FIGHTING WITH MY FAMILY ★★★ (3/5 stars)
Directed by: Stephen Merchant
Written by: Stephen Merchant
Starring: Florence Pugh, Jack Lowden, Nick Frost, Lena Headey, Vince Vaughn, and The Rock
Running time: 108 min.
However, the movie also features a charming and committed cast. Vince Vaughn has a lot of scenes as a tough coach with a tender core. He doesn’t exactly stretch himself with big emotions, but that’s hardly his specialty. Nick Frost and Lena Headey turn in solid and funny performances as Paige’s parents. Jack Lowden is exceptional as her brother, a frustrated journeyman wrestler who learns some tough lessons. Also, The Rock shows up playing himself, which is what he does best.

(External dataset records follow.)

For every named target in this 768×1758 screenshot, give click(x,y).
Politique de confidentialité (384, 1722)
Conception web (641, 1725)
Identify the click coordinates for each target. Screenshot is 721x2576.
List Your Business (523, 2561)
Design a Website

But the film belongs to Florence Pugh, your newest movie star. Maybe I’m predicting incorrectly here, but I don’t think so. Pugh dominated Chris Pine as the Queen of Scotland in that terrible Netflix movie about Robert The Bruce. She more than held the line with Michael Shannon and Alexander Skarsgard in AMC’s excessively long adaptation of The Little Drummer Girl, portraying and arrogant leftist actress in the 1970s. And she’s playing Amy in the upcoming Greta Gerwig Oscar-bait adaptation of Little Women, opposite Saroise Ronan. Here, she goes toe-to-toe with The Rock and Vaughn, and doesn’t lose the fight. She can do action, she can handle sentiment, and folds well into period dress. The girl has range.

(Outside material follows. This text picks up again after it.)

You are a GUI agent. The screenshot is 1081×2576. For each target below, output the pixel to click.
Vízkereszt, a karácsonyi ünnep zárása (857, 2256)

Director and writer Stephen Merchant shoehorns Pugh into a typical sports underdog plot, like the kind Dodgeball mocked so viciously. Yet despite the very familiar and familial feel, this one only lags occasionally. Other than the montage choice, it features plenty of fun punk and metal songs. Frost and Vaughn drop plenty of good one-liners. A wrestling movie, after all, should wear its belt pretty lightly.
Fighting With My Family made the festival circuit a couple of years ago, so it predates GLOW. The movie lacks that show’s hipster sensibility, wild creative streak, and overtly radical feminism. After seeing Macchu Picchu and Britannica go through their character arcs, the pleasant Twinkies who Pugh wrestles to the ground don’t seem like much at all. But unlike GLOW, this movie is PG-13 fun for the whole wrestling family.

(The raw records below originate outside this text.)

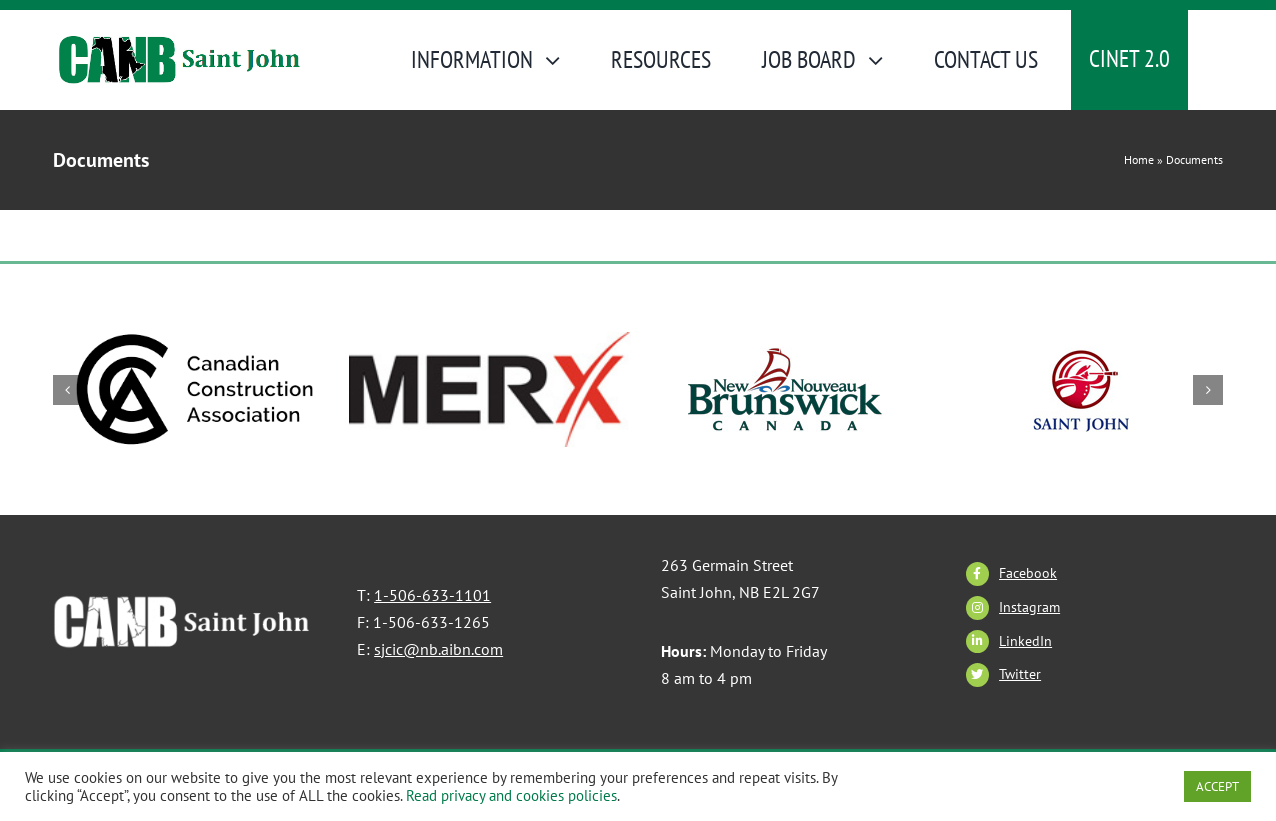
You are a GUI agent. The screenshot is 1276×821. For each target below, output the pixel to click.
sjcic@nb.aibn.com (438, 649)
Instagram (1029, 607)
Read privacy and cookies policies (511, 795)
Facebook (1028, 573)
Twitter (1020, 674)
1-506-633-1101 (432, 595)
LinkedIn (1025, 641)
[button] (68, 390)
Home (1139, 159)
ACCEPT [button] (1217, 786)
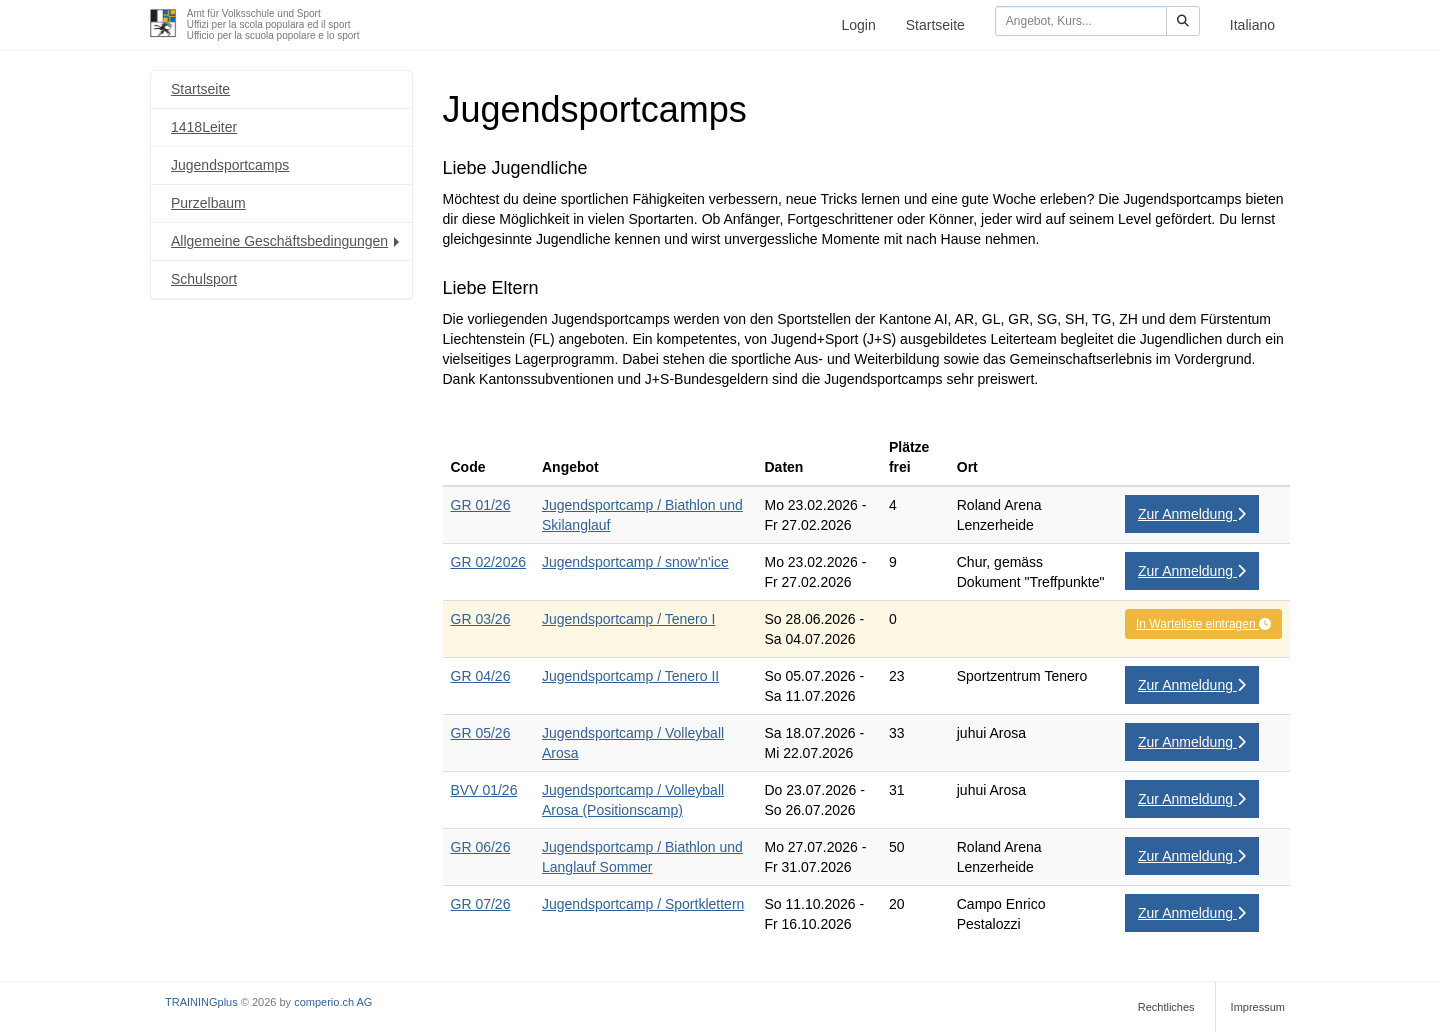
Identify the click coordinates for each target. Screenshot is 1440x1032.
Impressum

In GLOW, the gorgeous ladies had to learn how to wrestle. When our story commences, Paige has been in the ring for years, and only needs a little Yoda-like guidance to become ready for her closeup. The wrestling action feels polished, professional, and painful. And Merchant handles the gritty underground scene back in England extremely well, though it’s hard to take seriously a situation where Pugh and Headey, Queen Cersei herself, are considered odd-looking “freaks.”
This is a dorky British sports movie, as in Eddie The Eagle. Also like that movie, it features a legitimately working-class underground protagonist who overcomes high odds to achieve an impossible goal. Paige’s family is loving, committed, dedicated, and endlessly supportive, even through the toughest of times. Creed 2, featuring a spoiled yuppie who never really loses, could have learned something from this modest but fun little picture. And it certainly could have used Florence Pugh. Most movies could.